== Text
Some optimization tale

Sat Dec 27 15:23:34 EST 2003

"Stephan Diehl" <stephan.diehlNOSPAM at gmx.net> wrote in message
news:bskcb0$36n$00$1 at news.t-online.com...
> All of this can be found at
> http://aspn.activestate.com/ASPN/Cookbook/Python/Recipe/252177
>
> What I was most surprised at was the inefficency of the trivial solutions
> (and that the right algorithm makes indeed a difference).

A common surprise.  The science of algorithms (including empirical testing)
gives real benefits.

> -- 
os.path.commonprefix --------------------------------------------------
>
> def f1(m):
>     "Given a list of pathnames, returns the longest common leading
> component"
>     if not m: return ''
>     prefix = m[0]

    prefix = m.pop() # avoids comparing prefix to itself as first item

>     for item in m:
>         for i in range(len(prefix)):
>             if prefix[:i+1] != item[:i+1]:

I am 99% sure that above is a typo and performance bug that should read
             if prefix[i:i+1] != item[i:i+1]:
since all previous chars have been found equal in previous iteration.

>                 prefix = prefix[:i]
>                 if i == 0:
>                     return ''
>                 break
>     return prefix

Perhaps you could retest this with the two suggested changes.  It will be
somewhat faster.

> The problem with this algorithm is the copying of all those small
strings.

Since Python does not have pointers, comparing characters within strings
requires pulling out the chars as separate strings.  This is why using
C-coded comparison functions may win even though more comparisons are done.

The reason f1uses slicing (of len 1 after my correction) instead of
indexing is to avoid exceptions when len(item) < len(prefix).  However, all
the +1s have a cost (and I suspect slicing does also), so it may pay to
truncate prefix to the length of item first.  The simplest fix for this
(untested) gives

def f9(m): # modified f1 == os.path.commonprefix
    "Given a list of strings, returns the longest common prefix"
====
== Listed records
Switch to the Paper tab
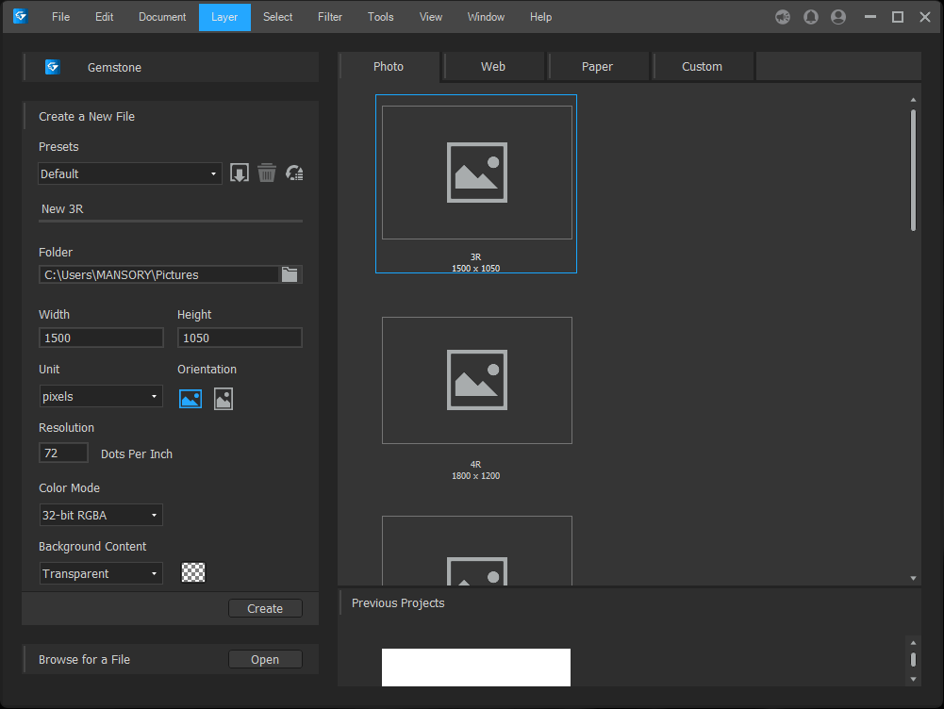 pyautogui.click(x=597, y=67)
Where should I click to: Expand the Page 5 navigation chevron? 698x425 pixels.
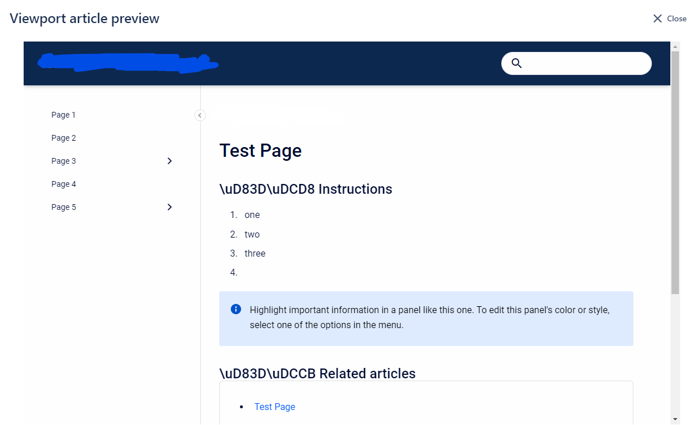pyautogui.click(x=169, y=207)
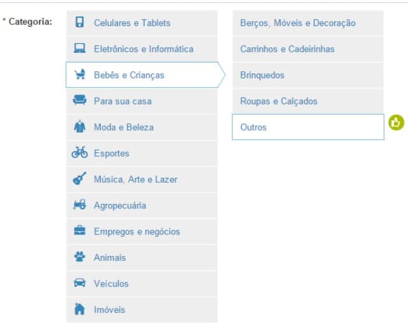This screenshot has height=332, width=408.
Task: Click the phone icon beside Celulares e Tablets
Action: pyautogui.click(x=80, y=22)
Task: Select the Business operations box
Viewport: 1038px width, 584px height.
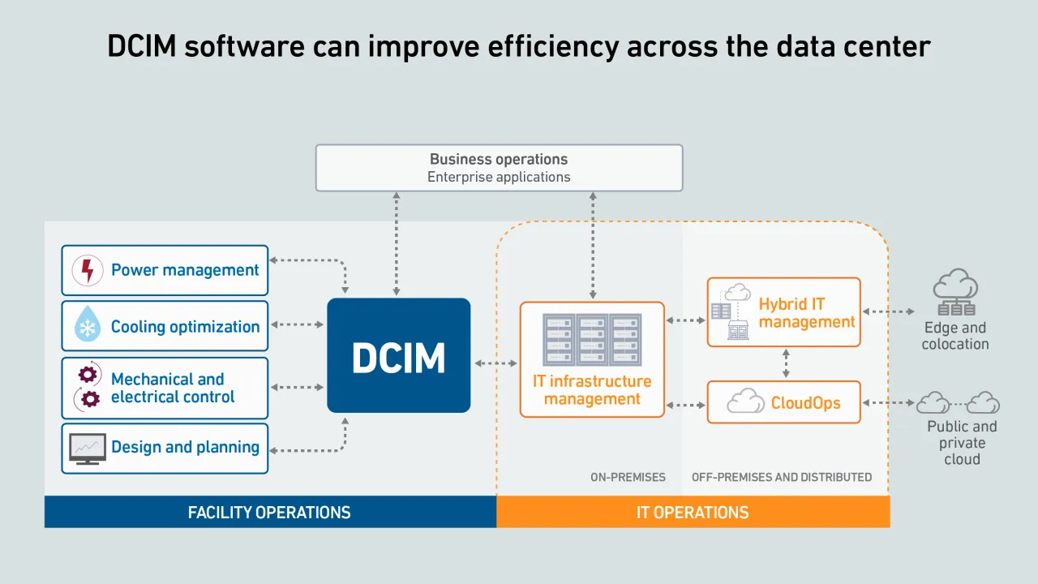Action: pyautogui.click(x=499, y=168)
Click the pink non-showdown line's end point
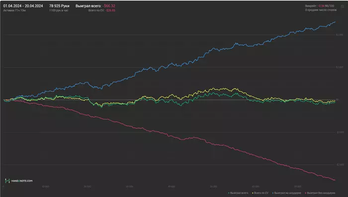The image size is (348, 197). click(x=335, y=180)
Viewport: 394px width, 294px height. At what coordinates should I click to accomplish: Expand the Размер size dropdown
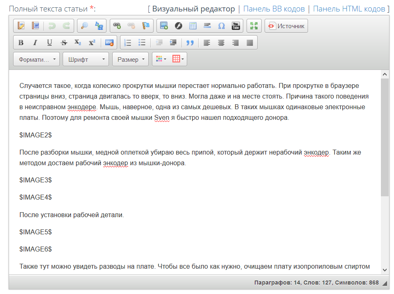(130, 59)
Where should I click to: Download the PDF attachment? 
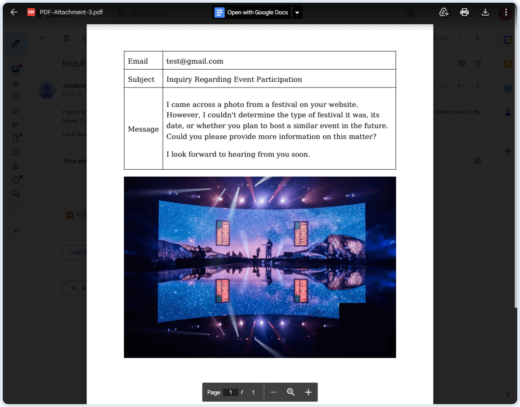click(x=485, y=12)
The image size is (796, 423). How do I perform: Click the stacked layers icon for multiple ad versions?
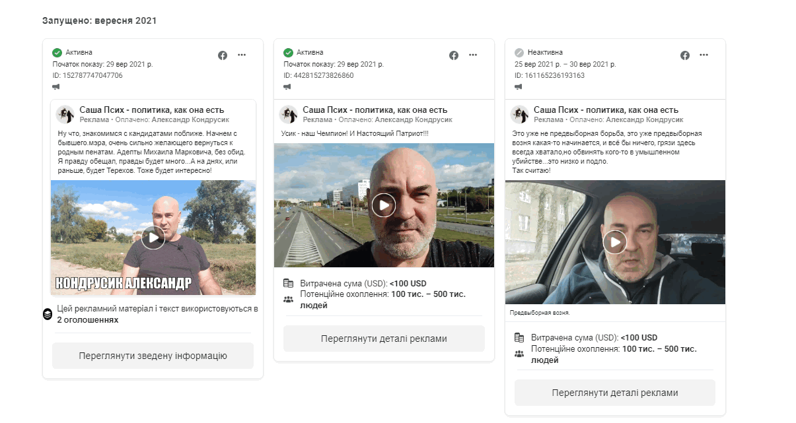pyautogui.click(x=48, y=314)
====
-- Instructions to follow --
Answer these about the forum thread on optimizing os.path.commonprefix:
(a) What replacement line does the reply propose for `prefix = m[0]`?
(b) According to the reply, why does f1 use slicing instead of indexing?
(c) What does the reply say Python lacks, which forces characters to be pulled out as separate strings?

-- Exercise result --
(a) `prefix = m.pop()`
(b) To avoid exceptions when len(item) < len(prefix).
(c) Pointers.